# ASSIGNED TASK
Without pictures, repeat exactly the lines from the one containing "At what coordinates" through the end of the entries.

# SUPPLIED MATERIAL
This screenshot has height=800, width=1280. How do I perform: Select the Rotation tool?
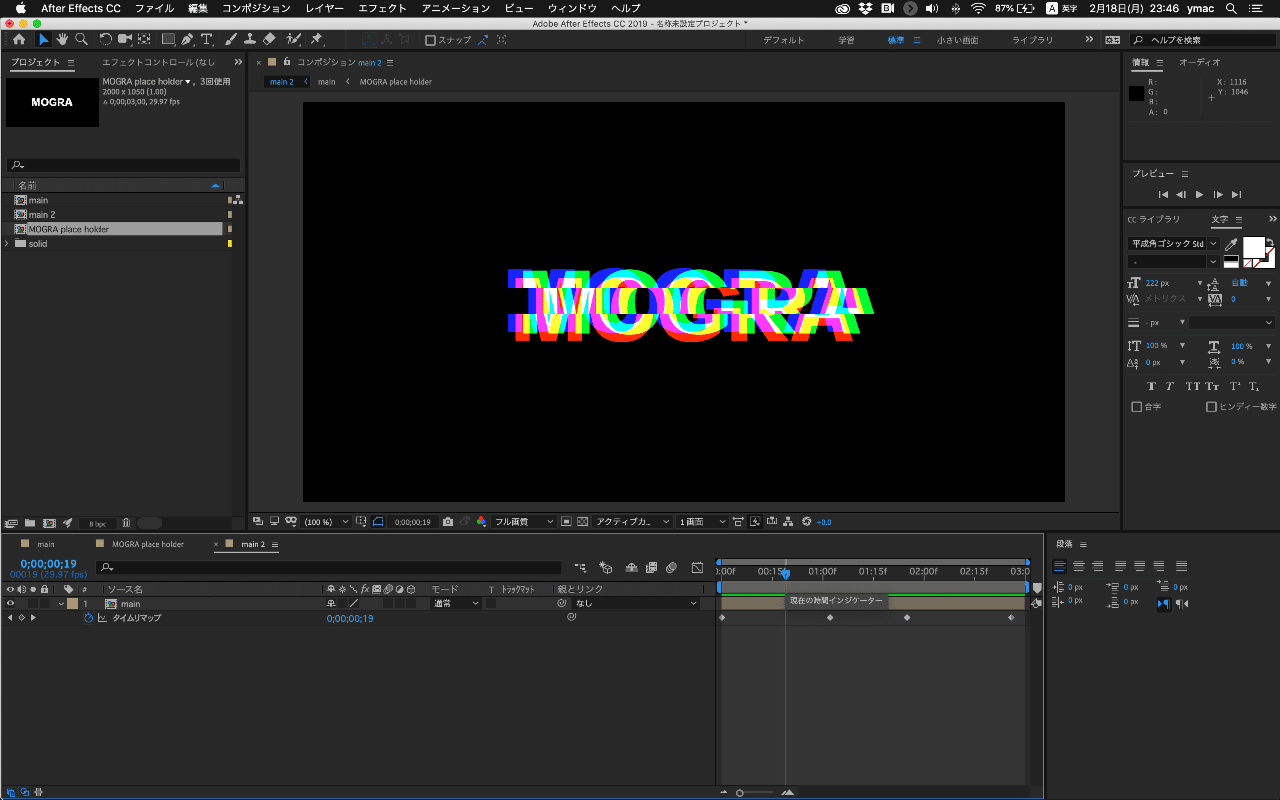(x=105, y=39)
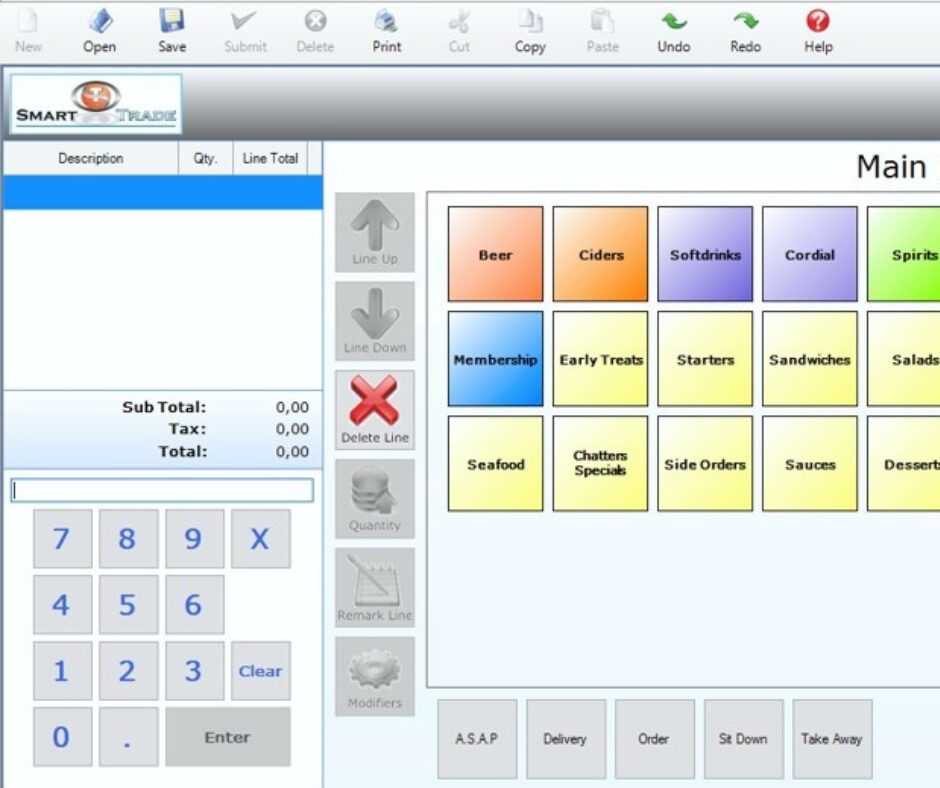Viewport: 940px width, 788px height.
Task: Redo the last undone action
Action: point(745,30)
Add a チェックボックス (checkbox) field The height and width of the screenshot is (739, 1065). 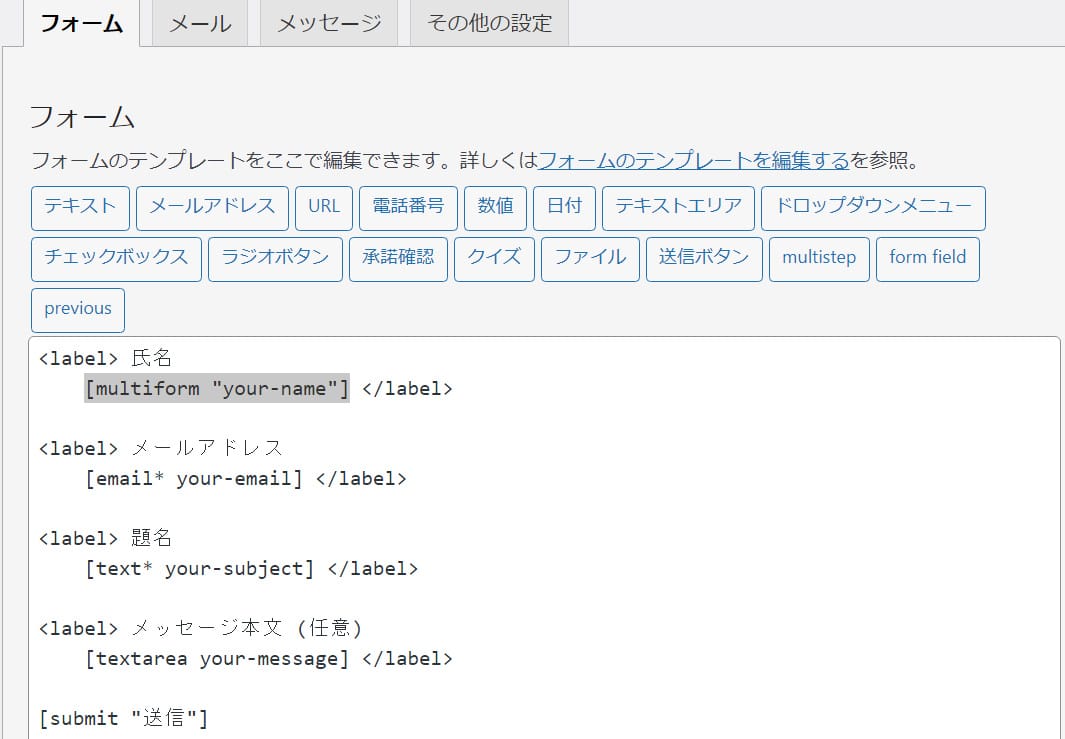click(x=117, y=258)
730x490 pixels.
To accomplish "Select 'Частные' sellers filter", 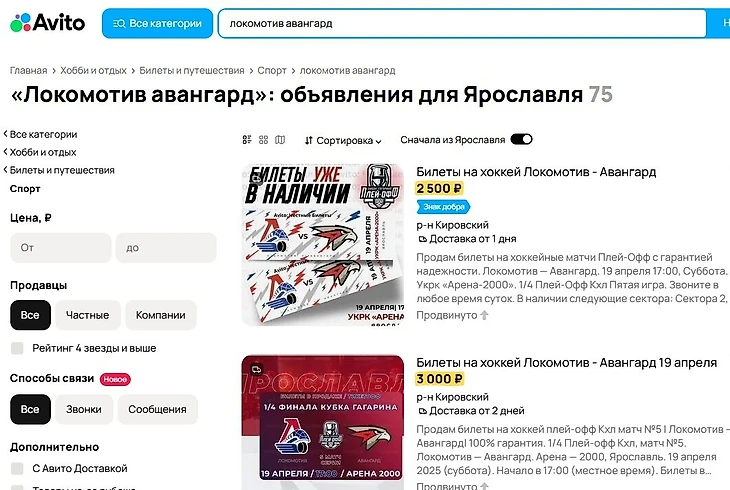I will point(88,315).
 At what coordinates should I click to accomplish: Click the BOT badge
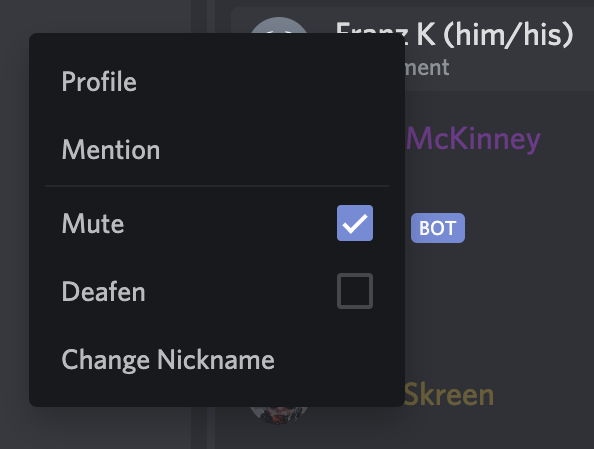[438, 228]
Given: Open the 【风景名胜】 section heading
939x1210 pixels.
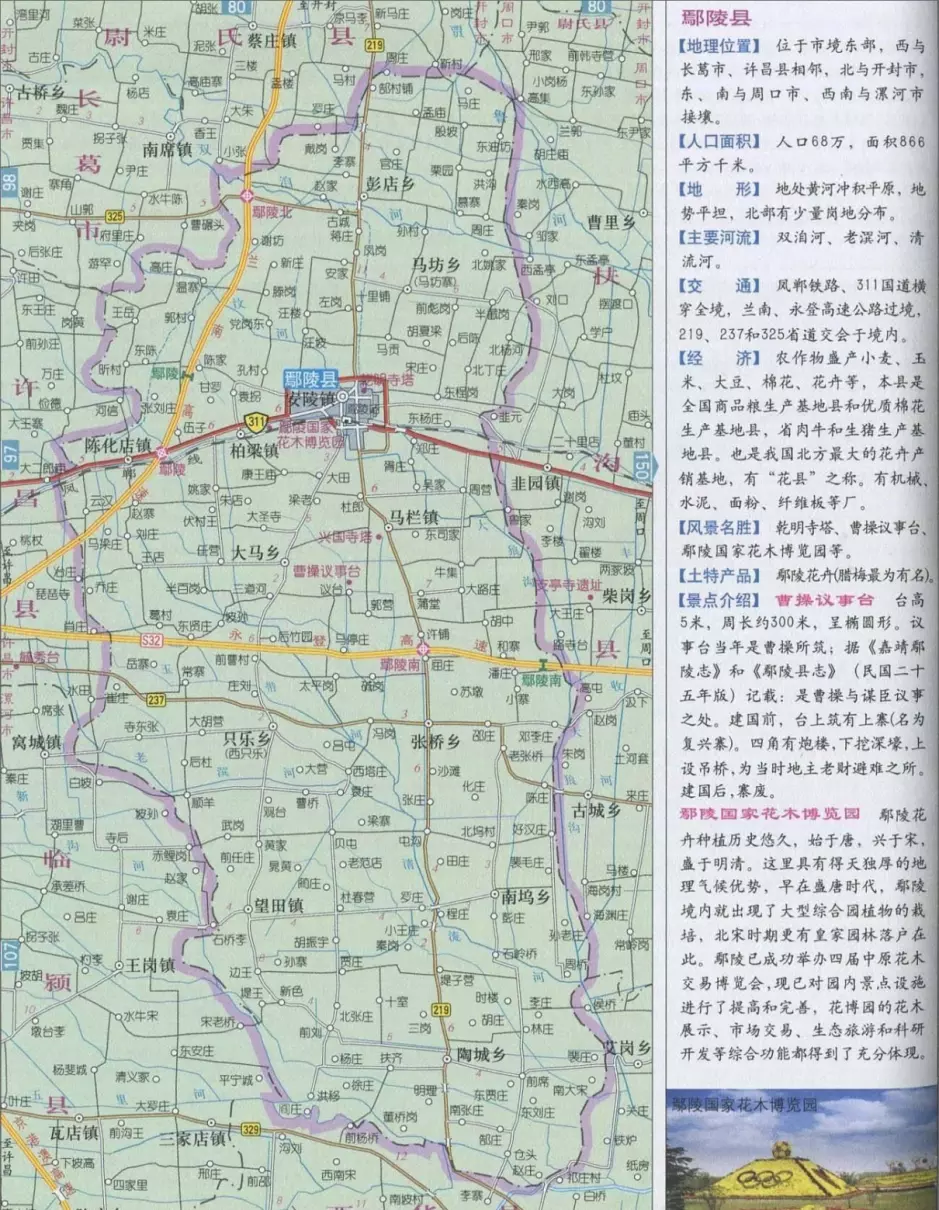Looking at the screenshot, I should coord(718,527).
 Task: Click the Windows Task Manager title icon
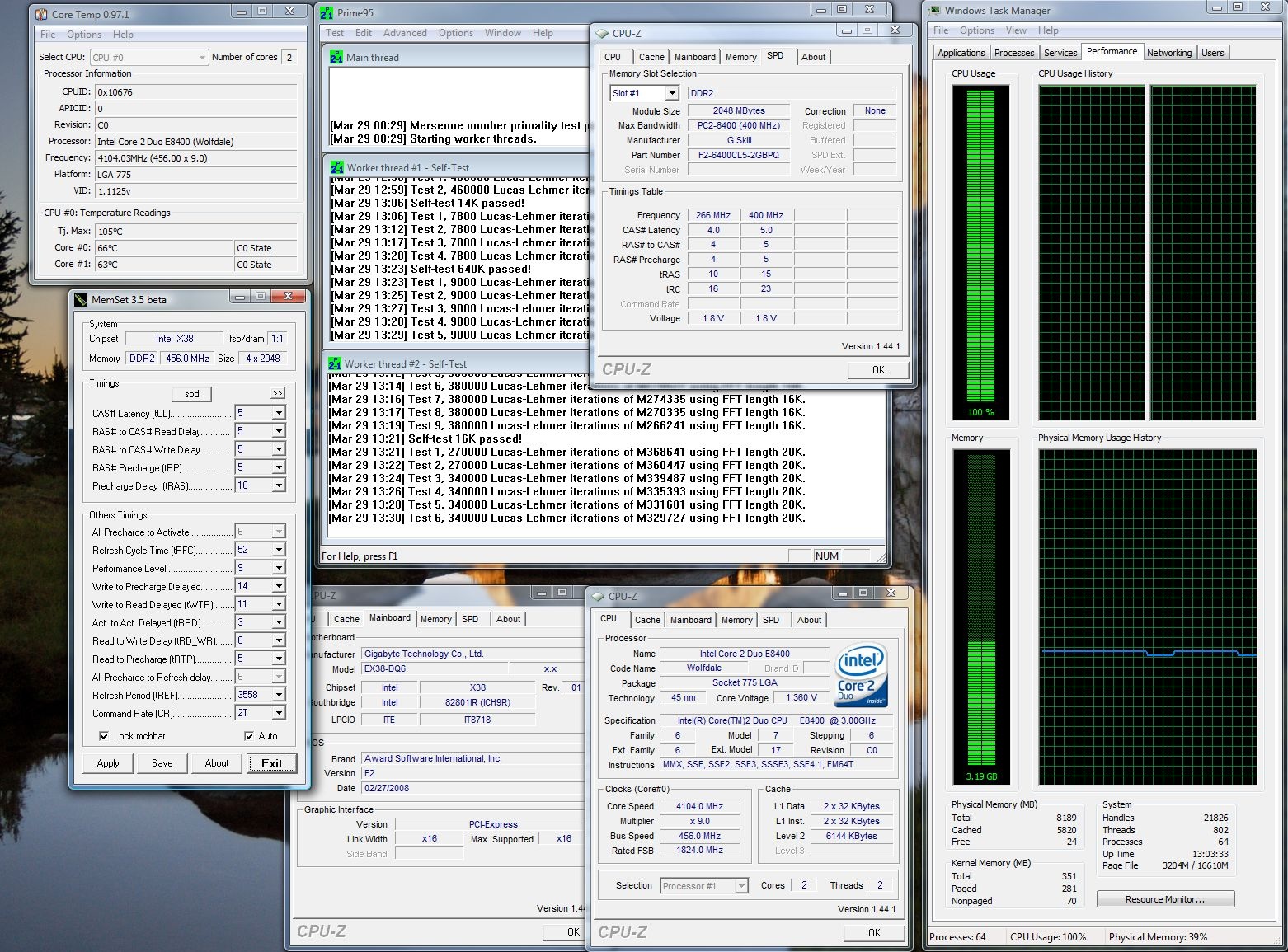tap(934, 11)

# SOLUTION TO THIS TASK
 At what coordinates should I click to accomplish: Click the BOT badge
[438, 228]
Given: Open the 【风景名胜】 section heading
939x1210 pixels.
Looking at the screenshot, I should coord(718,527).
 Task: Click the Windows Task Manager title icon
tap(934, 11)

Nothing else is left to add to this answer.